● What to work on: Change every "screenshot" in the records to "screen image" and rewrite them with all other text unchanged. Leave the pictures out of your answer.

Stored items
──────

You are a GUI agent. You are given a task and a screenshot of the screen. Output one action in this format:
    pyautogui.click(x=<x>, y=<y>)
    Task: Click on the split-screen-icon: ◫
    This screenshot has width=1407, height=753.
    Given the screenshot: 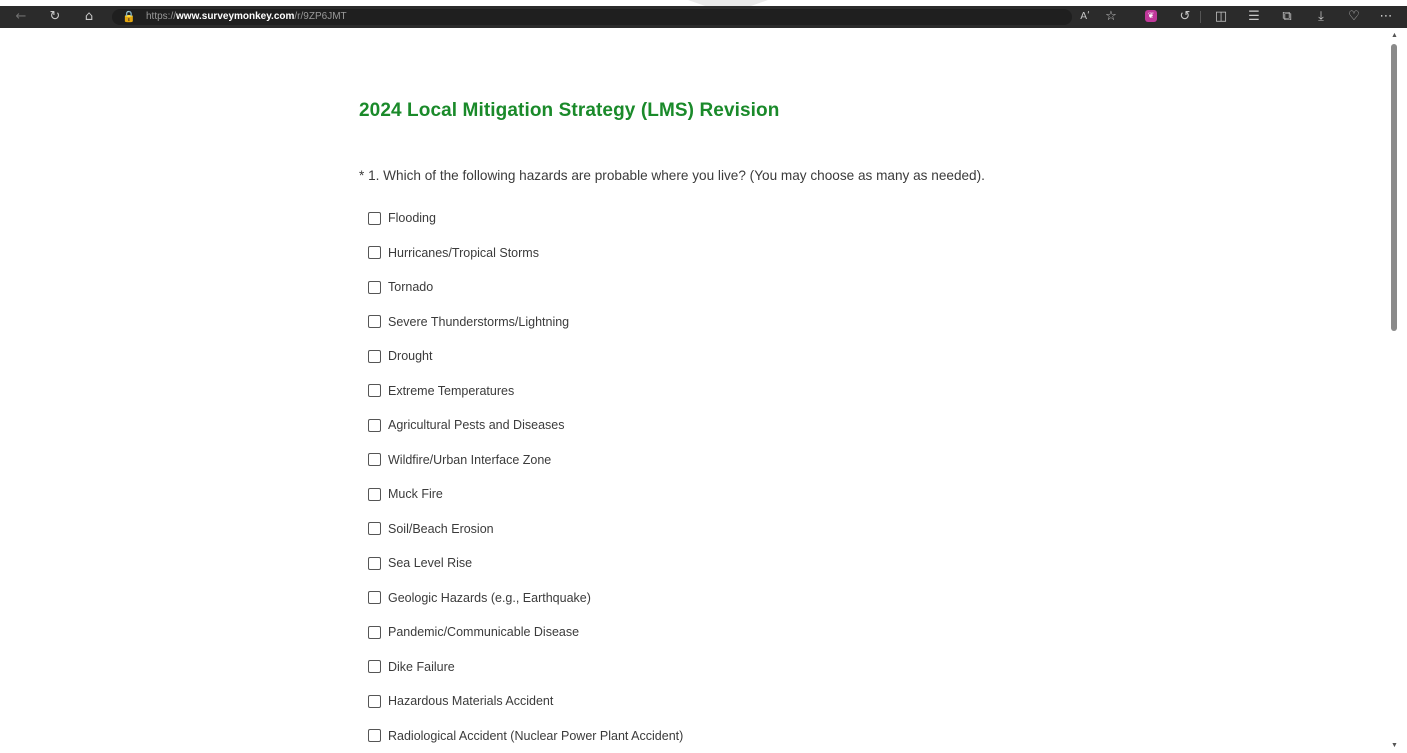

──────

● Exercise output:
You are a GUI agent. You are given a task and a screen image of the screen. Output one action in this format:
    pyautogui.click(x=<x>, y=<y>)
    Task: Click on the split-screen-icon: ◫
    This screen image has width=1407, height=753.
    Given the screen image: 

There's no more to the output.